[Mono-devel-list] String constants and localization
Miguel de Icaza
miguel at ximian.com
Tue Jul 15 11:41:43 EDT 2003
> > object a = MyEnum.Value;
> > And given the compiler structure, it is a lot easier to implement what I
> > described before than removing an enum after it has bene used.
> As I said before: I do not want to change *anything* in the compiler. Just
> remove the code after compiling. If someone uses
> object a = MyEnum.Value;
> He will get a typeload exception or something like that.
> Also you can just leave the thing in (You definatelly would do that for
> desktop systems) which would bring the whole thing up to 175KB, which still
> is a lot less than 1000KB
So how do you plan on removing things afterwards? If that involves some
kind of magic along the lines of disassembling, removing/patching and
reassembling, I am very much against that path.
As you point out, people who do:
object a= MyEnum.Value
Would get code that breaks, but I have a problem with having enumeration
with a special restrictions, just because it happens to be part of the
Not to mention that it still makes the build more complicated, and
deviates from the obvious path, which again, maintainership wise, I do
not want to do.
> Please don't forget one thing: In .Net you can set the language *PER
> THREAD*. I don't see a chance to replace the hardcoded string with that.
> Also replacing all hardcoded strings will probably make the code much harder
> to maintain.
> It is true that for a solution where you are not doing any localization simp
> ly including the strings into the assembly produces an optimum result
> (disregarding the loss that comes with encoding)
For an embedded device with limited resources, I do not think it will be
a problem to support a single language; In particular, I do not believe
that a portable device needs to support a different language on each
thread. It is perfectly fine to have runtime restrictions for a smaller
profile of the framework.
> I wrote above : *full memory cache* - under this circumstance it is *true*
Ok, but that is not the case that we should implement, as we have seen,
there are viable alternatives, and comparing the viable alternative to
the worst-case-scenario was what I was pointing out as being inadequate.
> > As I repeated a number of times: you do *not* need to use a Hashtable.
> > In fact, Microsoft .NET does *not* use a Hashtable, they use an
> > "internal" method that maps strings to their index, using a binary
> > search.
> MS *does* load *everything* into memory at the first access of the first
> string.

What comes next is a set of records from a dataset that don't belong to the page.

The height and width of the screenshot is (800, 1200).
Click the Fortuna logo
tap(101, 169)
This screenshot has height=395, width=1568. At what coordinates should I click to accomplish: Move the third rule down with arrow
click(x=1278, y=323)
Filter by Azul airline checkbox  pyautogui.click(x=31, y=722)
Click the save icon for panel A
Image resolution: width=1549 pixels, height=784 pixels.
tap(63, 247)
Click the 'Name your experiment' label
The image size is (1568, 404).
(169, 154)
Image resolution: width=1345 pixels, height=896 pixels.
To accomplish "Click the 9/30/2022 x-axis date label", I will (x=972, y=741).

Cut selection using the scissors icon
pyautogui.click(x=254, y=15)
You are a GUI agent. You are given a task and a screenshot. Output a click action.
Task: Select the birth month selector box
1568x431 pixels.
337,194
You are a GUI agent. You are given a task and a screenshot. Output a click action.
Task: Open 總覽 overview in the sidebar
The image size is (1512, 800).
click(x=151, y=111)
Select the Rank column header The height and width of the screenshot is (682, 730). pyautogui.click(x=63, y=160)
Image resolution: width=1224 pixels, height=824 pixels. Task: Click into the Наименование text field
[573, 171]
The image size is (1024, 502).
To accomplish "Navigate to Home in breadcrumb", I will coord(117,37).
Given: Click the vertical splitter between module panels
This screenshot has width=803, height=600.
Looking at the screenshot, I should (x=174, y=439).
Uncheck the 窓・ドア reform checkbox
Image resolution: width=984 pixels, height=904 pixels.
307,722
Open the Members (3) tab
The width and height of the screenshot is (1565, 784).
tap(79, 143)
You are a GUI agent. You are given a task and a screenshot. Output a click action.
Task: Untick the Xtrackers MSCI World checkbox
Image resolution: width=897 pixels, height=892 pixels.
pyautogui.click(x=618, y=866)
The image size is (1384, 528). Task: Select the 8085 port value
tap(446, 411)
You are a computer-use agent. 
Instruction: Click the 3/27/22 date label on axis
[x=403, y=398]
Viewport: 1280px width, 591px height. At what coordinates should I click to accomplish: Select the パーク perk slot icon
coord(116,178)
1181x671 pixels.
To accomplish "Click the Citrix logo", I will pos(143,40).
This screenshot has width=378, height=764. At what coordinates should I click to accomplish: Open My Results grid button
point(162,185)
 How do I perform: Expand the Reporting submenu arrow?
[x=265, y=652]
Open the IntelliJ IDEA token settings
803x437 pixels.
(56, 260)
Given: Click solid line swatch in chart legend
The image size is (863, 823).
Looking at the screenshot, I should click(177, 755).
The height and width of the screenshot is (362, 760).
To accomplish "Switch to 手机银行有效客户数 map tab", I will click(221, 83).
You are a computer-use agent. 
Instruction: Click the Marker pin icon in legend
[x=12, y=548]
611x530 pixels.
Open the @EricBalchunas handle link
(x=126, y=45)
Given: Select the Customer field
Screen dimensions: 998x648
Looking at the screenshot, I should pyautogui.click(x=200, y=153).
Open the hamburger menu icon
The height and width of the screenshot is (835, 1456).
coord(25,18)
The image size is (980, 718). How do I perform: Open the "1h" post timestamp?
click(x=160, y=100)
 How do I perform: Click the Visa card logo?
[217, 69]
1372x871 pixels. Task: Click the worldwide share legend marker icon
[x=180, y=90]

So they are using a binary search *in memory*
Nope. Microsoft creates a Stream that *points* to an mmaped region of
the file, which will let the kernel do on-demand-loading, and will let
the kernel discard the pages when it needs the memory.
We should, btw, implement this feature.
> As I wrote in the last post if you load it directly from HDD you can easily
> get situations with thousands of HDD/ Network Seeks+Reads per second - if
> your HDD is fast enough to deliver that in a second ;)
I tested this with NFS using Monodoc with binary search on an index with
2971 entries, and it took 14 NFS accesses on the first search, searchs
after that did use up to two accesses (sometimes none, am guessing the
cache is playing here).
It is working very well here.
That being said, very few software runs from a network share, and in
those cases, people already have solutions for the problem (the
/opt/depot structure for example).
> It would use most memory in *every* scenario except the one where no
> localization takes place at all
A binary search with a full string would use slightly more memory (and
by slightly I mean, less than 40 bytes on average) than the
> I'm wondering if this solution with directly performing a binary search on
> HDD would work then why MS decided to load the whole thing into memory.
They dont load the thing in memory. They mmap the file (which looks
like loading into memory), but in reality the kernel is in control, and
they *do* perform a binary search on the stream they loaded.
The proof is on the Rotor source code.
The kernel can provide the page on demand when a part of it is touched,
and can safely drop it at any point (since it has the backing store
available, and can hence re-load it at any point).